▶ Extrait:
--- --- ---

Décrivant la production documentaire comme une « petite usine » qui « fabrique des souvenirs » (PS, 21), Leblanc demeure soucieux de la dimension pratique de son travail, de sa technicité. Mais c’est pour mieux reconnaître la portée du caractère humain, historique, sociopolitique de ce même travail (petite usine de fabrication, oui, mais qui fabrique des souvenirs). L’intérêt qu’il voue à Cross a trait autant à l’expérience de ce dernier qu’au fait plus fondamental de lui donner voix au chapitre (dans le grand livre de l’histoire contemporaine québécoise) en lui permettant de (se) raconter. Voilà le point de diffraction à partir duquel analyser toute l’entreprise esth/éthique ayant habité L’otage et Le personnage secondaire : le double aspect — contextualisation et remise en doute de la démarche — des efforts menés par Leblanc souligne ce souci accordé à la signifiance et à la représentance. Leblanc y voit une occasion de réfléchir à la dimension esth/éthique de son travail en demeurant attentif à l’ambiguïté d’une critique de la commémoration dans le cadre d’un objet qui vise lui-même à produire de la commémoration — situation problématique qui appelle un positionnement éthique dans et par l’oeuvre produite. Il dira d’ailleurs, un peu plus loin : « Nous tournions un documentaire sur Octobre 70, classé, depuis toujours me semble-t-il, sur les mêmes tablettes que Mai 68, Juin 44 ou son grand frère, Octobre 17. Dans le formol. » (PS, 21) Le documentariste a donc une conscience forte et explicite du marché des biens symboliques auquel il contribue, étant sensible à la portée potentielle de son travail, non pas en aval de l’oeuvre mais bien en son coeur même et à travers les étapes et démarches de production et de création — d’où l’importance d’y percevoir une véritable esth/éthique.

--- --- ---

▶ Éléments:
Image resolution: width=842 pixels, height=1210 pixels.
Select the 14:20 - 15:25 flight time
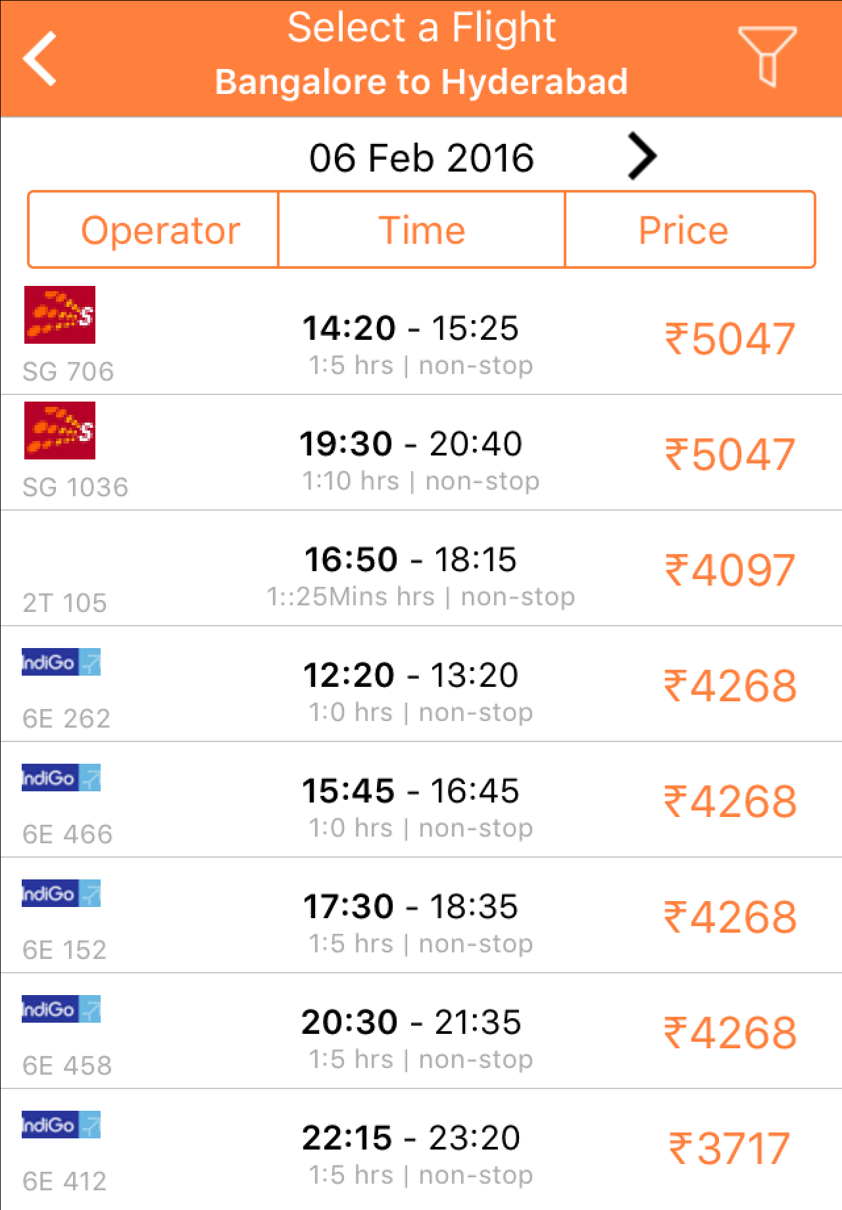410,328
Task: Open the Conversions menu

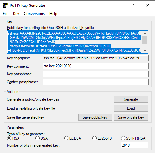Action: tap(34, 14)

--- --- ---

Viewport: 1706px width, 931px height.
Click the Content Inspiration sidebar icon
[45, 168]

--- --- ---

▶ Tâches à réaliser:
1. Répondez aux questions suivantes d'après l'extrait :
(a) Comment Leblanc décrit-il la production documentaire ?
(b) Quelles sont les deux facettes des efforts menés par Leblanc ?
(c) D'après la citation de Leblanc, sur quelles tablettes Octobre 70 est-il classé ?
2. Relevez dans l'extrait tous les événements désignés par un mois suivi d'une année.
3. Prolongez le texte consacré à l'esth/éthique du travail documentaire de Leblanc à partir de sa dernière phrase.

▶ Réponses attendues:
1.
(a) Il la décrit comme une « petite usine » qui « fabrique des souvenirs ».
(b) Ce sont la contextualisation et la remise en doute de la démarche.
(c) Octobre 70 est classé sur les mêmes tablettes que Mai 68, Juin 44 ou son grand frère, Octobre 17.

2. Octobre 70, Mai 68, Juin 44, Octobre 17

3.
On conviendra que les événements des deux Octobre (1970 et 1917), de Mai 1968 et de Juin 1944 sont effectivement conservés dans le formol. Pour filer la métaphore de Leblanc, j’ajouterai que ces événements figés dans et par l’histoire sont traités comme un organe qu’on préserve en vue d’une analyse toujours reportée à plus tard. Ce sont là autant d’événements qui sont devenus des clichés d’eux-mêmes — littéralement et figurativement : littéralement, puisque les clichés photographiques sont des éléments essentiels à la constitution des archives du xxe siècle ; figurativement, puisque l’histoire (moins comme discipline que comme construction sociale) tend vers le résumé, les grandes lignes, voire la caricature, donc le cliché. D’où la difficulté liée au fait d’aborder ces événements avec nuances et sensibilité, parce que des gens ont vécu et subi cette histoire — ce qui demeure un souci pour Leblanc. Et, sous ce rapport, il s’aligne avec la mise en garde lancée par Paul Ricoeur, voulant que « [d]ès lors que l’idée d’une dette à l’égard des morts, à l’égard des hommes de chair à qui quelque chose est réellement arrivé dans le passé, cesse de donner à la recherche documentaire sa finalité première, l’histoire perd sa signification[15] ». Certes, Cross n’est pas mort ; mais assurément, quelque chose lui est réellement arrivé dans le passé, et Leblanc leste son travail d’un poids éthique essentiel, reconnaissant de ce fait « qu’il y a une permanence de l’être et donc une permanence de la douleur » (PS, 47). La dimension esth/éthique d’une oeuvre donnée trouve une importance particulière dans le cas de récits ou de textes possédant une teneur biographique (et recourant donc au document, à l’archive, et plus largement à la mémoire). Le constat de Ricoeur souligne, entre autres situations problématiques, la difficulté de rendre compte du caractère inépuisable de l’expérience humaine dans toute sa richesse (positive et négative), car une mise en mots ne peut qu’arriver à court.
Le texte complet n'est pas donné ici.